━━ Exercise passage

I do find Twank's comments rather useless and sometimes distasteful. BUT...
Commenting more generally, I wonder if we are not putting ourselves in some kind of politically correct straight jacket. I sometimes think that these sort of rules condition our minds to automatically discard some paths, which, sometimes, take us to interesting conclusions. It is not the restraints that you are putting on him, but on yourself.
And I do agree with him in one thing: things are taken a bit too seriously and I wonder if that is not a sign of intolerance?
We all have topics that offend us. Even worse than offense they can cause personal distress. In my case (I am obsessive compulsive, and I obsess with cancer) discussing cancer might have stern personal consequences in my daily happiness.
While I am afraid Twank's signal to noise ratio is quite poor I wonder if his comments don't give some interesting touch to what is otherwise a "too serious" site.

━━━━

§ **Work to be completed**: Continue the comment about Twank's posts and the site's rules, starting after its final sentence.

━━ Data

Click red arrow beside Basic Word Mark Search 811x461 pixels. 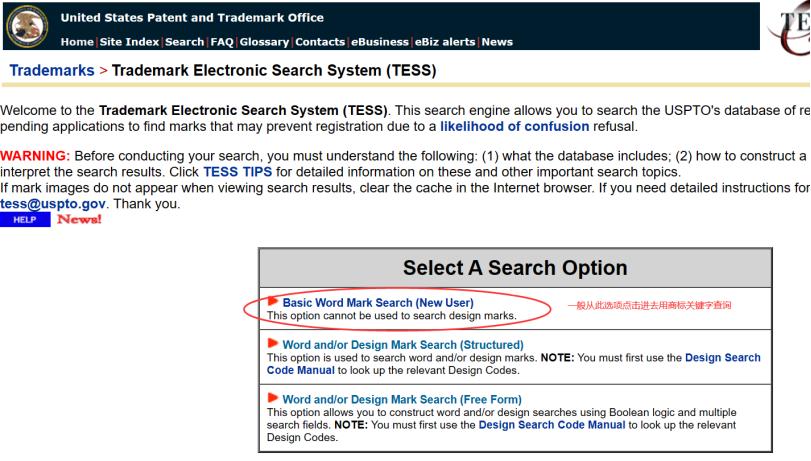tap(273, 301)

━━━━
━━ Data

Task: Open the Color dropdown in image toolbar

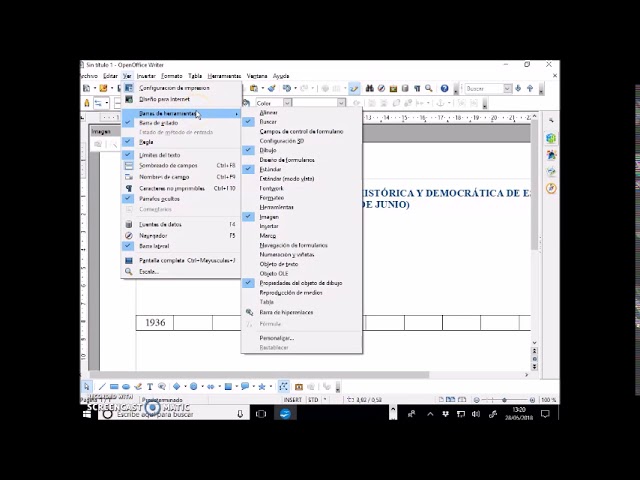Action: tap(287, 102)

━━━━
━━ Data

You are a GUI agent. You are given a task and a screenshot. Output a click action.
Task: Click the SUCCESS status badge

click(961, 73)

━━━━

§ **Answer section**:
They seem like little things and unimportant but when it is never challenged it can often develop into the foundation for bigger things and a more pervasive culture that excludes people. We aren't slamming any rules down or deleting anything but just asking to be a little more considerate about whether something else would suffice without causing offence. It isn't intolerance and there isn't a need for this particular comment to become the focus of a great debate, but it is part of a wider thing that just needs a nudge about.
rg's comments invariably add an 'interesting' touch and can sometimes be fairly controversial but I can't think of any times when that has slipped into becoming offensive.
btw I can think of a blog that Helen pointed me at recently and in their intro they state that they moderate all comments and will not accept anything that is x,y,z. And they get to decide whether a comment breaches their rules and they appear to lay these rules down arbitrarily depending on how they feel. We make no attempt to do anything like that. Ad astra per aspera
For the case a user misbehaves consistently and grossly, including persistent grossly abusive, racist, sexist, etc. comments or diaries, but especially if s/he keeps getting troll-rated, frontpagers have an announced banning policy.
We also reserve he right kill content likely to be deemed criminal or damaging. And spam.
A site that seeks to offend no one--is itself offensive to some--heh!
I'd say a general rule might be that if you are offended, you can by all means say so--and the offender can (hopefully) take note. I'd be very wary, though, of being offended on behalf of others. ("Well, I'm not offended--but others might be!")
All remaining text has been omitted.